Reproduce the listing verbatim through the line with "Task: Open the ВАШИ ВЕЩИ tab header".

Available data:

+ + + + + + +

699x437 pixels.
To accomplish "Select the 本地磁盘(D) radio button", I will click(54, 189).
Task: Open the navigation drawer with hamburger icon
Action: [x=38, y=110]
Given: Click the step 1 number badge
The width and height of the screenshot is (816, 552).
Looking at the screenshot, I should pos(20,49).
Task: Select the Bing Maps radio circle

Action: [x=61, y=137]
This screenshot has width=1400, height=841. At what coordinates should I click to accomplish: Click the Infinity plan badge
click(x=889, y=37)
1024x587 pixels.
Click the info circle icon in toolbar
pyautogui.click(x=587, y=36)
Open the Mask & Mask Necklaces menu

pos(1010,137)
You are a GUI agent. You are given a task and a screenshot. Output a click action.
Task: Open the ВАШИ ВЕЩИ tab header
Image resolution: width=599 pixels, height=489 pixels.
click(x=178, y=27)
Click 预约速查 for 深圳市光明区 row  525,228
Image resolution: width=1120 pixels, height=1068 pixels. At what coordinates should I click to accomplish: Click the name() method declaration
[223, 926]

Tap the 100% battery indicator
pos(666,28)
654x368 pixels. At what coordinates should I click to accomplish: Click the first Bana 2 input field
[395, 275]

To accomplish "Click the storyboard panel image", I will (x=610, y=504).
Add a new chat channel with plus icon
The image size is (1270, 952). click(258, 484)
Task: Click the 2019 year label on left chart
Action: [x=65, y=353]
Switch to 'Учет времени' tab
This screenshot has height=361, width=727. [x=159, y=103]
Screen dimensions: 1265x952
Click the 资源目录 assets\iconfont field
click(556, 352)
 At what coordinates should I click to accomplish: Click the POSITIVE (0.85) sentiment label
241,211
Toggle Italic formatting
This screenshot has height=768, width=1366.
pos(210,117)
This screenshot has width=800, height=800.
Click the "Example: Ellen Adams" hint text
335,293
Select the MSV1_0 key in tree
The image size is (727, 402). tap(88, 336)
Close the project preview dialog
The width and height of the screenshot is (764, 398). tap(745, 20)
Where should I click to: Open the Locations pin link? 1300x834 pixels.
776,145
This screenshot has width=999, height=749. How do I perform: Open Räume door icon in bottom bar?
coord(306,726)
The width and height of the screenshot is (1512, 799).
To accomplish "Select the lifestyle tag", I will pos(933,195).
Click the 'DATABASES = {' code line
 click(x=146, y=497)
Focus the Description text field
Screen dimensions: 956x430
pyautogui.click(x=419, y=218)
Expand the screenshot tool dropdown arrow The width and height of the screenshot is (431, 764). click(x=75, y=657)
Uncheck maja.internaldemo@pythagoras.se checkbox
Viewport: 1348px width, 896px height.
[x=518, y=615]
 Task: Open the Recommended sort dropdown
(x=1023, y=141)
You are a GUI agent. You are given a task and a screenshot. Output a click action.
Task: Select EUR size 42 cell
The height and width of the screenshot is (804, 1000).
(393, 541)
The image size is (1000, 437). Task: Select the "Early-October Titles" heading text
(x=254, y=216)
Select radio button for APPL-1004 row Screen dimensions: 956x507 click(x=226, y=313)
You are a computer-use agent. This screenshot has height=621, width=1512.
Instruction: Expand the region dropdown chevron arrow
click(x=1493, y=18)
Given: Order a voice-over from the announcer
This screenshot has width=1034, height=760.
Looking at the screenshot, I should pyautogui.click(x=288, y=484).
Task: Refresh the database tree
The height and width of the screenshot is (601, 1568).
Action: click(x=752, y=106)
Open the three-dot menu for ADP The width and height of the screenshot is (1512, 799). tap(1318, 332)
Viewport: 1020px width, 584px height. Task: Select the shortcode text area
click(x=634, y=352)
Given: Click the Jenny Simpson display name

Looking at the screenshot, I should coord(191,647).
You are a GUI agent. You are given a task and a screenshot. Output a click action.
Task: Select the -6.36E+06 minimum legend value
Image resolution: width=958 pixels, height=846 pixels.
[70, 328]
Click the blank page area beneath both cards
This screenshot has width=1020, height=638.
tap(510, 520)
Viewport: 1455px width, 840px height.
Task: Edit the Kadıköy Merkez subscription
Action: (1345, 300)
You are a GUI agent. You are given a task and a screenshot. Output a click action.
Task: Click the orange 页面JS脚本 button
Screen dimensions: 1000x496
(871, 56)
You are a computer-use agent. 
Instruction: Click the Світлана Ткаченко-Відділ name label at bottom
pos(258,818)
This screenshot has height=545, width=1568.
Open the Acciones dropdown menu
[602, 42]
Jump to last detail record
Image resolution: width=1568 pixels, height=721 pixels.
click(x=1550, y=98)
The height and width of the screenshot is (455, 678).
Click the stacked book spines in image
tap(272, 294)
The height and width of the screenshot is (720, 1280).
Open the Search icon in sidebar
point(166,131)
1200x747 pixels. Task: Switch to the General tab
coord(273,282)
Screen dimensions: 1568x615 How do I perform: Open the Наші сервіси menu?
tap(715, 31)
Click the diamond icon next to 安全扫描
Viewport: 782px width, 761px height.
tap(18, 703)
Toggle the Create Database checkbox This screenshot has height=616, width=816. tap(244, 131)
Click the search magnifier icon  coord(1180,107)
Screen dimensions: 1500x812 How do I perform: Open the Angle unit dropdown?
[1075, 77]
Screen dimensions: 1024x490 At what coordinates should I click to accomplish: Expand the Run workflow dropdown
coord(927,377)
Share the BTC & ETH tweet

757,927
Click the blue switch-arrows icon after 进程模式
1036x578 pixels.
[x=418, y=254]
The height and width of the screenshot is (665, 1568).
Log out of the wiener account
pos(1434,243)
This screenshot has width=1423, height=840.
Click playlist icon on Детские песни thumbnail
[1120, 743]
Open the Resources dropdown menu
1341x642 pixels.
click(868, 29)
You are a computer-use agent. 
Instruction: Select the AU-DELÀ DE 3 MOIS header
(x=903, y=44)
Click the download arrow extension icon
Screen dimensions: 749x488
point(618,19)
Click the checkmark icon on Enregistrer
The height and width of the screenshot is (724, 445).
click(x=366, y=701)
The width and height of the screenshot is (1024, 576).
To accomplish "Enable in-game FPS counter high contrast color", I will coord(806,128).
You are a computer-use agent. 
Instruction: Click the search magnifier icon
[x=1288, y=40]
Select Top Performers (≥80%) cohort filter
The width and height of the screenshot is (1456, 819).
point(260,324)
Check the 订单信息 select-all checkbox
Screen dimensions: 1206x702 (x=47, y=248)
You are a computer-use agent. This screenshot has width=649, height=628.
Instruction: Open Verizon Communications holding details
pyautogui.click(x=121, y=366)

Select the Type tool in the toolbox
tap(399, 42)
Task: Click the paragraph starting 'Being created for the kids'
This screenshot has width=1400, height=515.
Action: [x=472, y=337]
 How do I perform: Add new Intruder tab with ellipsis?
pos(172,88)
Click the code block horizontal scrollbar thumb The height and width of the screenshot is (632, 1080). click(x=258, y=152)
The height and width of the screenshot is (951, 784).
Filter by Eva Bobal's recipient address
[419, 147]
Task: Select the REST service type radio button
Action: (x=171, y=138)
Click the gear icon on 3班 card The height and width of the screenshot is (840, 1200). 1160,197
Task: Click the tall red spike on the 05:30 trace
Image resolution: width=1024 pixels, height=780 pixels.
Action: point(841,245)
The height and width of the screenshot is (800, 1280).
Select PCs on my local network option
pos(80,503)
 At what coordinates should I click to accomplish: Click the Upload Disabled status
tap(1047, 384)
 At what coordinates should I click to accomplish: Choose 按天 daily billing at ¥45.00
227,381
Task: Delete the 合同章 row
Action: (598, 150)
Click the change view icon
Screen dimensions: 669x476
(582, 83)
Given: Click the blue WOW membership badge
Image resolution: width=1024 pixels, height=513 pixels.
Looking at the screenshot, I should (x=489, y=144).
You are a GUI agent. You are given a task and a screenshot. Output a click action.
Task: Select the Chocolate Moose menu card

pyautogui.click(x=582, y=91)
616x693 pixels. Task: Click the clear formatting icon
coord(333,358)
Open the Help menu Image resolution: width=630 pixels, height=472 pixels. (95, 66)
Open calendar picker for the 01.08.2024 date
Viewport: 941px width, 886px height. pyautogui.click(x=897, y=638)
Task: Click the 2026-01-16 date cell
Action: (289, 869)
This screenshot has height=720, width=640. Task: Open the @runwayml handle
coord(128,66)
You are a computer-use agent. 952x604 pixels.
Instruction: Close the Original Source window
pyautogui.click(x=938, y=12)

+ + + + + + +

Your response:
699x437 pixels.
To accomplish "Select the 本地磁盘(D) radio button", I will click(54, 189).
Task: Open the navigation drawer with hamburger icon
Action: [x=38, y=110]
Given: Click the step 1 number badge
The width and height of the screenshot is (816, 552).
Looking at the screenshot, I should pos(20,49).
Task: Select the Bing Maps radio circle

Action: [x=61, y=137]
This screenshot has width=1400, height=841. At what coordinates should I click to accomplish: Click the Infinity plan badge
click(x=889, y=37)
1024x587 pixels.
Click the info circle icon in toolbar
pyautogui.click(x=587, y=36)
Open the Mask & Mask Necklaces menu

pos(1010,137)
You are a GUI agent. You are given a task and a screenshot. Output a click action.
Task: Open the ВАШИ ВЕЩИ tab header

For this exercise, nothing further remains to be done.